In our ever-changing digital world renting a property is no longer about simply putting up a sign. With 95 per cent of tenants searching for a property online, it is the primary source of securing a tenant. From the outset we need to ensure that the property is presented well - photos must be of a high quality, any outstanding maintenance or renovations should be complete, essentially, is it a property you would live in? We then need to promote it, and this comes in varying forms, but generally via a prominent internet ad on leading real estate websites will do the trick. If we still can’t rent it, it simply comes down to the third and final ‘P’, price.
The market ultimately determines what the rent should be. It really is a matter of supply and demand and unfortunately, rental prices do not consider how much rent you as the Landlord, need (or want) to cover your investment holding costs. While the market will determine the price, getting an experienced property manager to handle rent negotiations for you will optimise your return. Their knowledge of the current market and expert negotiation skills will ensure you receive the best rent possible for your property.
Less rent better than zero rent
Sometimes lowering your rent to attract/ retain a tenant is a smart move. For example, let’s say your property is available for rent at $400/ week. You decide not to accept an offer of $390/ week from a tenant who will move in right away. If your property is vacant for two weeks, you’re actually worse off in terms of annual rental income received, than if you’d accepted the lower rent straight away.

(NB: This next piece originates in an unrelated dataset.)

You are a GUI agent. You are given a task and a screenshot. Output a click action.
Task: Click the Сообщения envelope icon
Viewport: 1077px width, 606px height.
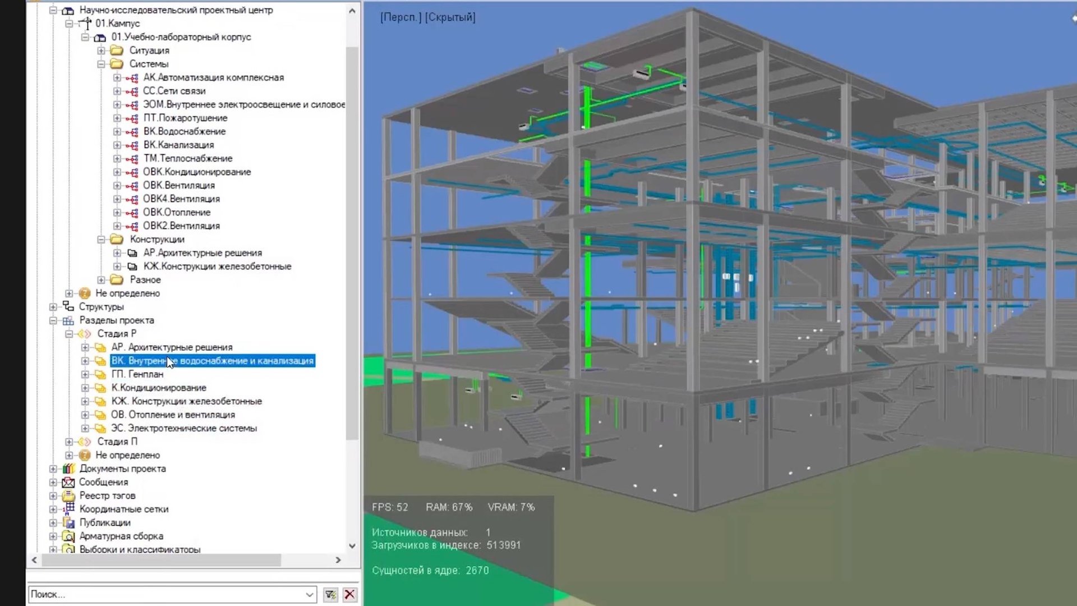68,482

There’s also a tendency to advertise at a higher rent, with the intention to ‘wait and see’ before lowering it. If you’ve already come to terms with the idea that you may receive less rent this time, you might as well lower the rent now. It can help to differentiate your property and minimise vacancy time.

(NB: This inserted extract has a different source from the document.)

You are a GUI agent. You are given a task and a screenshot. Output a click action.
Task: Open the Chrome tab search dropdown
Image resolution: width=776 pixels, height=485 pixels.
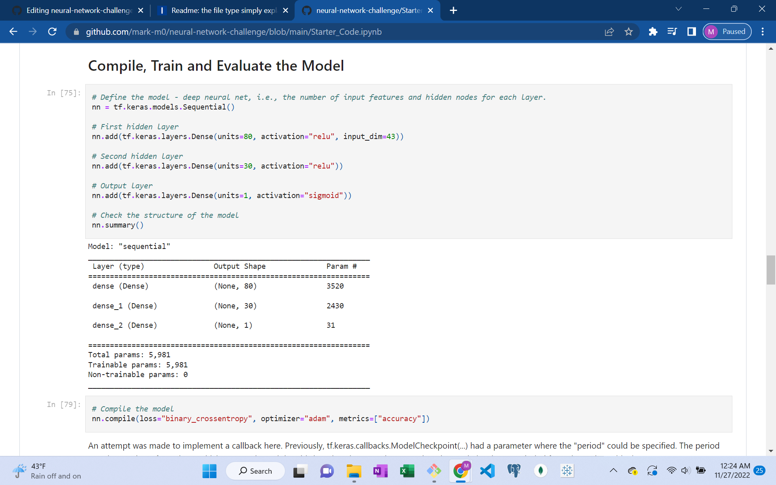678,8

We all know very well that real estate goes in cycles. Rents go up and then they go down. And then they go back up again. Rent on your property may have fallen recently, but if you’ve had your property for a while, chances are you’ve received good rent in the past, and chances are, those times will return.
When it comes to lease renewals the dilemma is always, do we put the rent up and risk losing a good tenant, or do we leave it as is? Ultimately this comes down to the market, advice and negotiation skills of a good property manager. Generally speaking, it is difficult to justify a rental increase to a tenant if the market doesn’t support it, tenants are savvy these days and know the rental market.
Short term pain, long term gain
This one can be hard to remember, particularly if holding costs have recently risen or you’ve had maintenance issues to deal with making cashflow tight. It’s important to remember your underlying investment strategy, or why you purchased investment property in the first place. We all need the regular rental income, but is it this, or capital growth in the property over time that you are after? Keep sight of your goals.